Picture the scene: A good-looking, groomed and well-dressed man sits in a trendy cafe, coffee cup in hand, holding court over a group of yummy mummies, regaling them with stories of his wonderful life as a gay dad and simultaneously tapping play-date invites into his iPhone. All the while his beautiful and exquisitely dressed children play angelically nearby.
Sounds amazing doesn’t it? To good to be true?
I’d like to say I wasn’t so naive to think I’d spend my adoption leave in this way, but I did. I really did. I thought the mums would love me. Every woman loves a gay man don’t they? So what could be better for a bored stay-at-home-mum than having a fabulous gay dad to hang about with? I know I know, too many stereotypes to mention in that little scenario but let’s park those for a moment.

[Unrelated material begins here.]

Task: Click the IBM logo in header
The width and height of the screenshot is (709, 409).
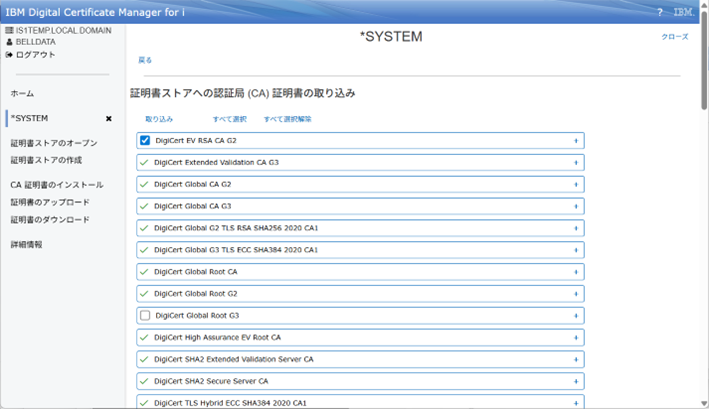Action: point(685,12)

So you can probably imagine, it’s been a pretty big wake-up call to find that not only am I not the centre of attention in the mummy world, most mums barely even notice me, or pretend not to. When they do i’m generally met with wary, suspicious or confused looks. Modern Family and The New Normal have a lot to answer for raising my expectations!

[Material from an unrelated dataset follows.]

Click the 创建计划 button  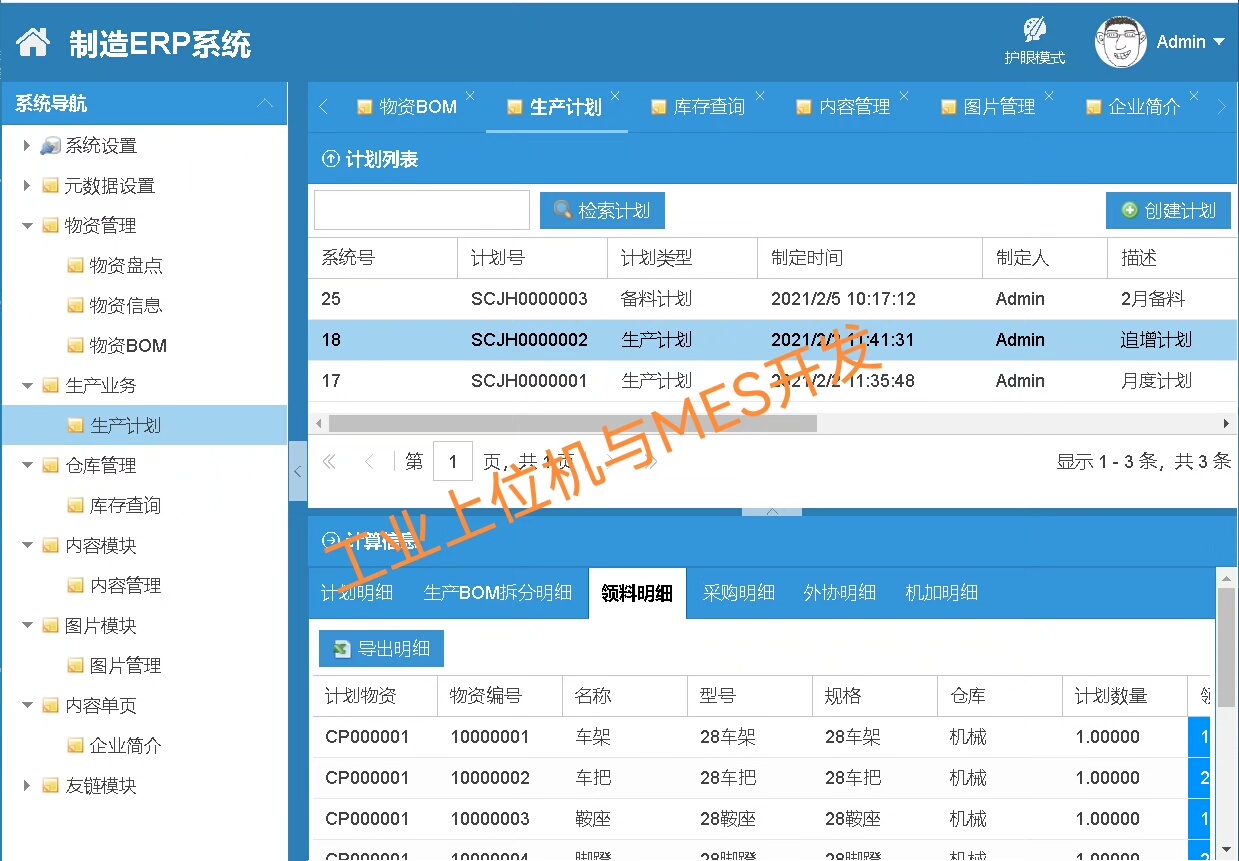coord(1168,211)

In the seven months I’ve been on adoption leave I’ve seen mums strike up conversations with each other across tables in cafes, talking through me as if I wasn’t there. I’ve had them get up and move when I’ve sat down next to them with my girls. I’ve had them completely ignore me whilst talking to each other about how lovely my children are and i’ve had one word or single sentence answers when i’ve tried to strike up conversations. On numerous occasions. It’s been pretty soul destroying at times. Mum’s are a tough audience to crack!

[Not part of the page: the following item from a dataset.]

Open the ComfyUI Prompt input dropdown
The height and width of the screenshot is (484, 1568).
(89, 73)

It’s not that me being gay is the problem. Or at least it doesn’t seem to be. One issue is that when I walk into a soft play cafe or toddler music class most mums don’t automatically assume I’m gay. This surprises me no end as most people are usually able to tell (although I do have a rather bushy beard since being on adoption leave so maybe I look more butch than I give myself credit for). However, it seems that if you stick a push-chair in front of a gay man they will appear straight. And it’s as a ‘straight’ man that I am ignored. I have read countless tales of stay-at-home dads feeling excluded from by the mummy world and I now have first hand experience of my own. I don’t know whether women are worried their husbands won’t approve of them talking to or befriending a man, or whether they worry about breast-feeding in front of us?
So I don’t often even get the chance to casually drop into the conversation that I’ve not just got the day off and that I don’t have a wife/female partner at home ‘having a rest’. I don’t get to talk about my partner or join in the conversations about where the best place for a second birthday party is, how hard it is to find a good nursery place or which toddler music class is the best in the area.
It’s not all bad though, I’ve met a few really nice people along the way, mostly at groups for adoptive parents where you’ve already got something in common and an easy conversation starter. Outside of the adoption groups, whenever i’ve actually managed to slip being gay into the conversation people have been great, seeming genuinely interested in how we became parents. Some of the comments grate a little from time-to-time (‘wow, you’re so brave’ springs to mind) but for most people gay parenthood is new to them and so they have lots of questions, which I’m generally happy to answer.
Maybe I need to start wearing t-shirts with slogans such as ‘Gay Dads Rock’ emblazoned on them in rainbow coloured letters. If nothing else I’d no longer be invisible!